Despite over a century of scientific theory and research, there is much that remains to be known about curiosity. First, without question, there is a need for more innovative assessment strategies. Most of what we know about curiosity is about asking people how they think or behave. This approach needs to be supplemented by unobtrusive measures and slices of ecological behavior. For instance, a portable video or audio-recorder can be attached to a person’s shirt or ear while people go about their daily lives. By tracking moment-to-moment images or sounds, we can obtain logs of what situations people enter, what people they interact with, and what tasks they pursue as they naturally unfold. This information can be viewed or listened to by the people collecting information who then tell stories about what happened and why. This kind of detailed information can offer a glimpse into what very curious people do that is different from the rest of society, and offer insights into the kind of experiences and environments that foster curiosity (instead of boredom, apathy, or anxiety). Besides these naturalistic observations, scientists also can examine differential activation of biological processes linked to reward sensitivity and exploratory behavior (e.g., dopaminergic agents, left prefrontal cortex asymmetry) in response to stimuli characterized by novelty, complexity, and uncertainty. What we need to know is what happens right before feeling curious and what happens right afterwards to understand how curiosity can lead to well-being, as well as some of the less healthy outcome such as dangerous risk-taking and intrusiveness into other people’s lives (such as stalkers and those that gossip incessantly).

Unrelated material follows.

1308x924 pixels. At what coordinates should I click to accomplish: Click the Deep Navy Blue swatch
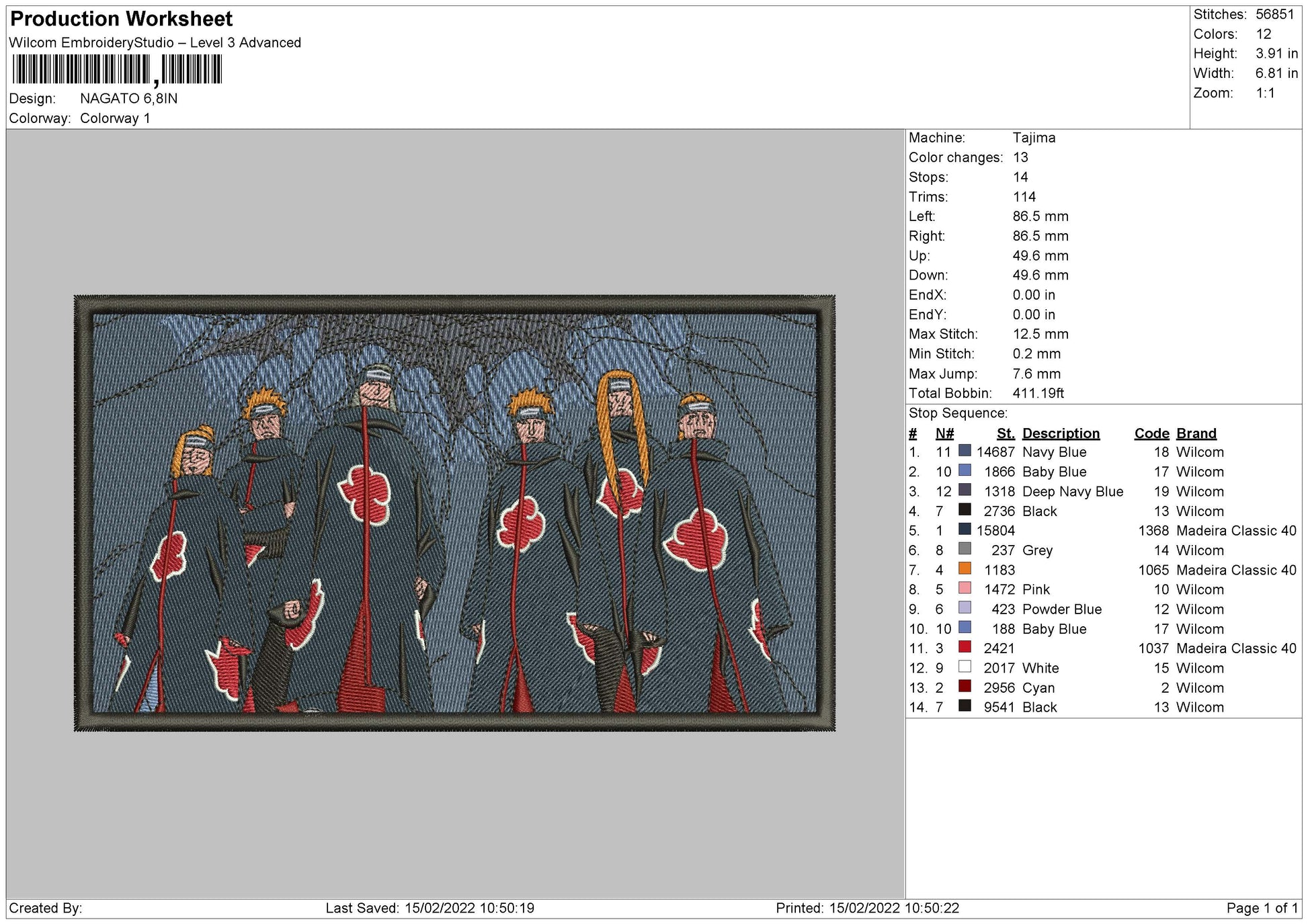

Second, the mechanisms linking curiosity to hardened outcomes such as mortality, academic and work productivity, creativity, and physical health and illness have yet to be clearly outlined. For example, why should highly curious people live longer than their less curious peers? Several hypotheses can be generated, such as the process of neurogenesis stemming from regular participation in novel and intellectual pursuits, a non-defensive willingness to try less traditional treatments and health strategies, or the psychological benefits of viewing stressors as challenges with a default motivation to explore instead of avoid them.
Third, refinements in assessment and basic research should be in the service of working toward the discovery of how to cultivate curiosity in meaningful life domains. Of particular importance is finding alternative ways to aid people suffering from fear, apathy, intolerance of uncertainty, and lives controlled by avoidance and other forms of over-regulation. I would argue that fostering curiosity may be a useful supplement to treatments designed to increase self-awareness and introspection, cope with and derive meaning from painful life events, and increase recognition and reactivity to the rewards that are often ignored or avoided in everyday life. In the ideal, research on curiosity will no longer be the province of psychologists, but will include allied health professionals invested in applying knowledge to prevention and treatment, educators given the task of teaching children and adults, and anyone interested in persuading and influencing human beings to improve society.
How can I write about the importance of being curious without offering at least two additional Big Questions worthy of future essays?
New Big Questions:
- How can incompatible worldviews coexist? I am thinking about evolutionary and religious perspectives. I am thinking about the hundreds of different religious ideas about deities, virtues, and sins. But the list goes on much further than this….
- What is the best way to use and hone intuition?